:: DATA SUPPLIED

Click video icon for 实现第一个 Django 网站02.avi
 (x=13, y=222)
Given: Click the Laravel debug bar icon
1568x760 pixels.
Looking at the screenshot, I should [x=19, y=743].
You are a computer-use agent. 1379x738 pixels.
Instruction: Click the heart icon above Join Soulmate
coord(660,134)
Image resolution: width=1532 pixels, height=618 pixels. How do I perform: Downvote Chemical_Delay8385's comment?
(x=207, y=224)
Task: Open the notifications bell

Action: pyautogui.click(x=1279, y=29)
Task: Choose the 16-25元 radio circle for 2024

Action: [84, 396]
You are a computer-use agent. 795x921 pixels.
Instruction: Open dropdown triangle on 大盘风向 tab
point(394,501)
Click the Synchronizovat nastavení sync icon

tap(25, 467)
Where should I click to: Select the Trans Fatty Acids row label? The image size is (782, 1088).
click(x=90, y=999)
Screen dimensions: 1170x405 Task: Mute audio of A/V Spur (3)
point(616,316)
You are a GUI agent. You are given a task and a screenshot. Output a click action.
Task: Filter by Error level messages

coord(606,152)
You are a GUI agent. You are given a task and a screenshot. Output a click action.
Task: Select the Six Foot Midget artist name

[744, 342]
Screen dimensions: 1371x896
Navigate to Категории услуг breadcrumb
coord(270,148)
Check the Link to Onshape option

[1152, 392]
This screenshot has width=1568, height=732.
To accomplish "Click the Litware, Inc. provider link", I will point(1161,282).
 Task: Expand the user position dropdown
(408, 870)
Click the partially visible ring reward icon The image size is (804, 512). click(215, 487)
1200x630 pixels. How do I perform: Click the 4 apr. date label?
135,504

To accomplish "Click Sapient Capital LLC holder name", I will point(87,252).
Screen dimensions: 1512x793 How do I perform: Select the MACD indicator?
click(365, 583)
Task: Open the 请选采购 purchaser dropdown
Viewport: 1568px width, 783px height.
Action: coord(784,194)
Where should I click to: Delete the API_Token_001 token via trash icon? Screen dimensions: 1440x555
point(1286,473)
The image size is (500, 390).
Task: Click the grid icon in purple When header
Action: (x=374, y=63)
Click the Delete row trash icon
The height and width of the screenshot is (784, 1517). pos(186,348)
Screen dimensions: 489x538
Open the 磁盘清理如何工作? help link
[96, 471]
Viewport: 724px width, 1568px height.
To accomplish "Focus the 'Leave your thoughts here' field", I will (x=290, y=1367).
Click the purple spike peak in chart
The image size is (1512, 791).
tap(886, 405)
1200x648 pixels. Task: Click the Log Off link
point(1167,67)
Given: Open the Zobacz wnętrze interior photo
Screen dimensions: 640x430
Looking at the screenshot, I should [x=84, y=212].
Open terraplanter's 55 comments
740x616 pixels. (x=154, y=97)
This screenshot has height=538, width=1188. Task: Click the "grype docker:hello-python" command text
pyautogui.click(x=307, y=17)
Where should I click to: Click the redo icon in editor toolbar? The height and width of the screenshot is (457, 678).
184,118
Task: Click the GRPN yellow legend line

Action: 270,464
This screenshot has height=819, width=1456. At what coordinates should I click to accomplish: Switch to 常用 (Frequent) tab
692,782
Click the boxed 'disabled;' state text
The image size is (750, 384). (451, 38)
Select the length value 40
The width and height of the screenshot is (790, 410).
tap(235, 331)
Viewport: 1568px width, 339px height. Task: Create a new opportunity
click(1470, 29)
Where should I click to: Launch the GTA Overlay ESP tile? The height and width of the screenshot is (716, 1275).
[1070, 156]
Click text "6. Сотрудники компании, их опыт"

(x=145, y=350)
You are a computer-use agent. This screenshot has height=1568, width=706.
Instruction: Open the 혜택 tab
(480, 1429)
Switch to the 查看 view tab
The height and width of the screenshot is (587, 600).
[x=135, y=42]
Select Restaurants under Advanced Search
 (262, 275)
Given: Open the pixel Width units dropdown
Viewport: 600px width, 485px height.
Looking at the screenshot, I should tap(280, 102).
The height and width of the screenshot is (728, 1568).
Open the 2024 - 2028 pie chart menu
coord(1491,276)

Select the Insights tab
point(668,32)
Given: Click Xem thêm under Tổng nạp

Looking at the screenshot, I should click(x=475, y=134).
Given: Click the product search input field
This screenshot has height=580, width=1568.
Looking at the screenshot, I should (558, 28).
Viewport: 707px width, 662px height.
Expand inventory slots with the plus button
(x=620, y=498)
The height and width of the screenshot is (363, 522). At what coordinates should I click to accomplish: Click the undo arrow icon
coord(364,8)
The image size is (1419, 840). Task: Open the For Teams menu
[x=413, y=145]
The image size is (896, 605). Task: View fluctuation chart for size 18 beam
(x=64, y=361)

::::

__WHAT IS ASKED__: From the data above, pick out every line that contains the string "computer" and copy each one. Only matches with the same uppercase and lowercase letters count.

__TASK OUTPUT__:
You are a computer-use agent. 1379x738 pixels.
You are a computer-use agent. 795x921 pixels.
You are a computer-use agent. This screenshot has height=1568, width=706.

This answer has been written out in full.